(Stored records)

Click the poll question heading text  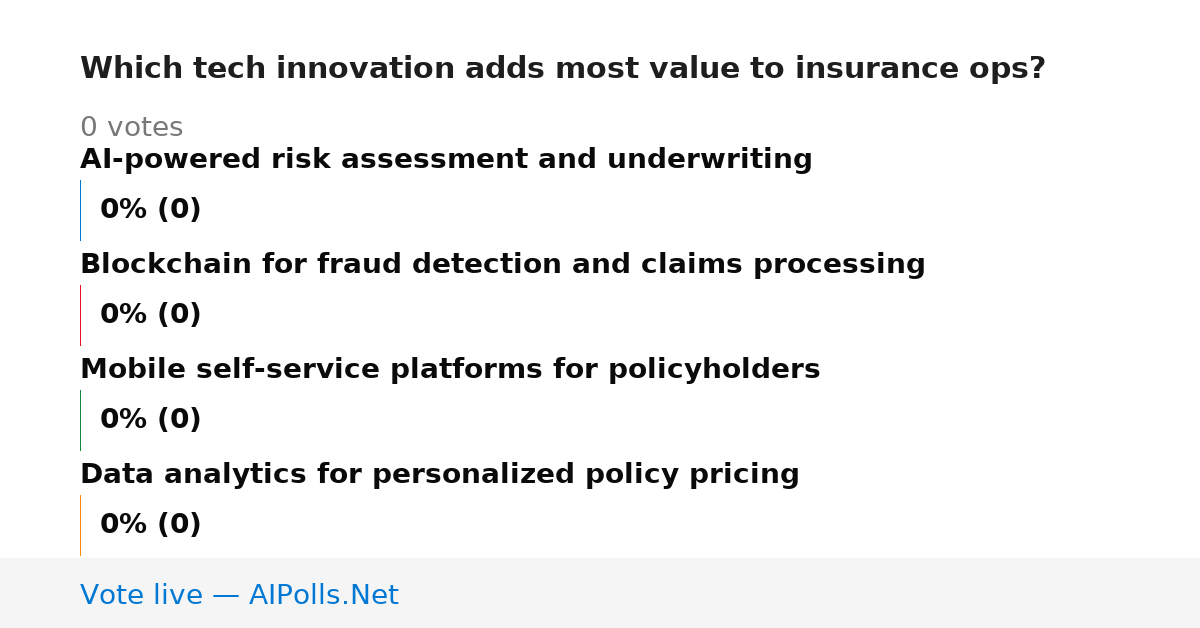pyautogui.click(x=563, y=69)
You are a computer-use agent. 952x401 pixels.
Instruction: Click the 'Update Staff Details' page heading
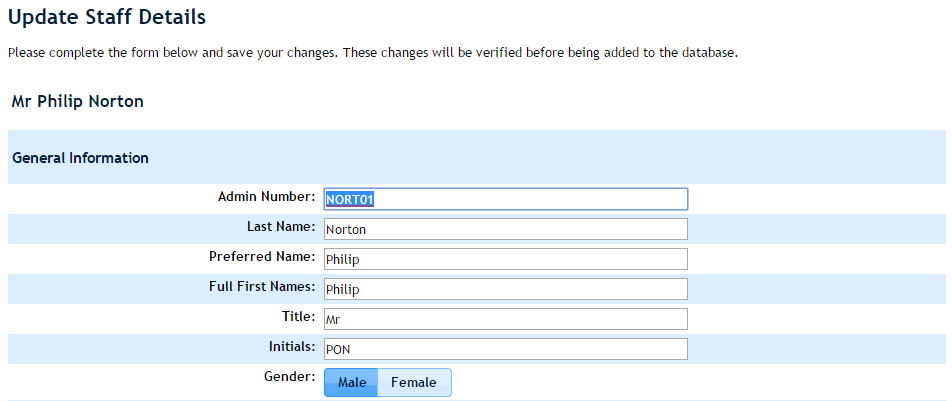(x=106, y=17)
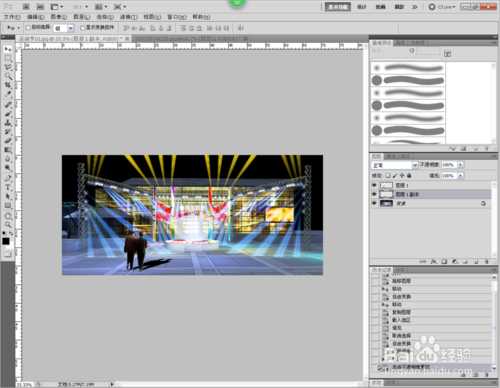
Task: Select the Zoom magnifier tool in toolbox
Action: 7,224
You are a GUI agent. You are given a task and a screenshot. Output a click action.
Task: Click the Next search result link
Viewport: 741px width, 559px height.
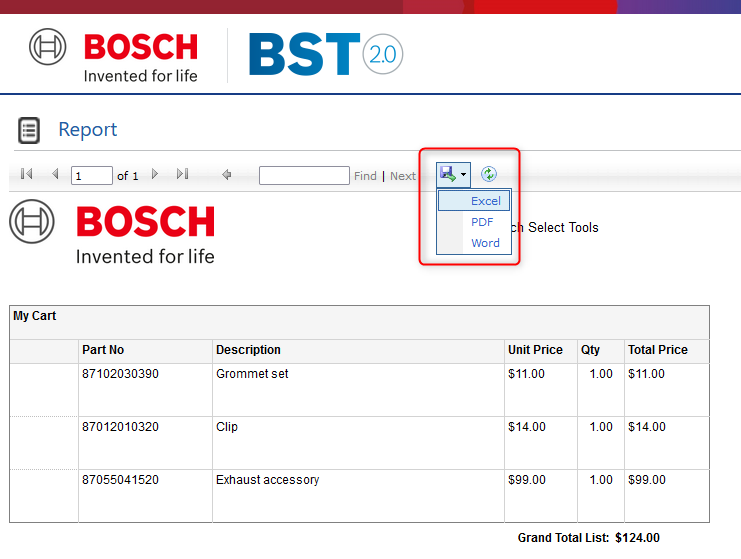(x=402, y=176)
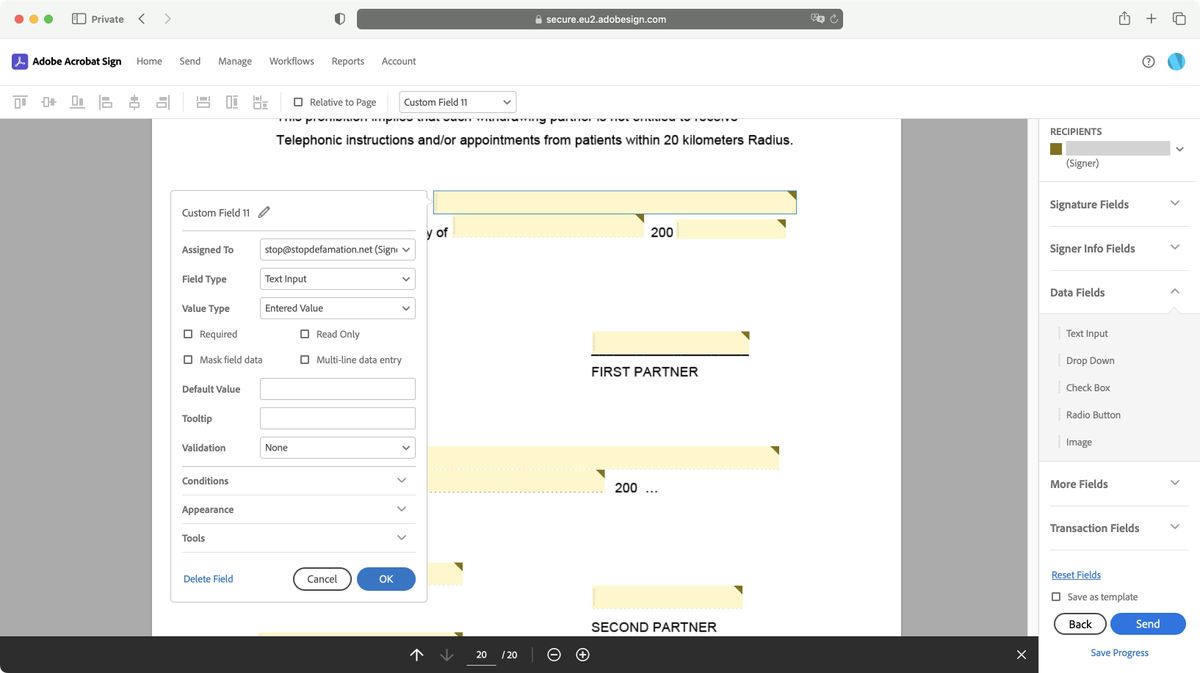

• Instructions to follow: The task calls for all lines in the entries that hold "agent".

• Answer space:
You are a computer-use agent. 952x401 pixels.
You are a GUI agent. You are given a task and a screenshot. Output a click action.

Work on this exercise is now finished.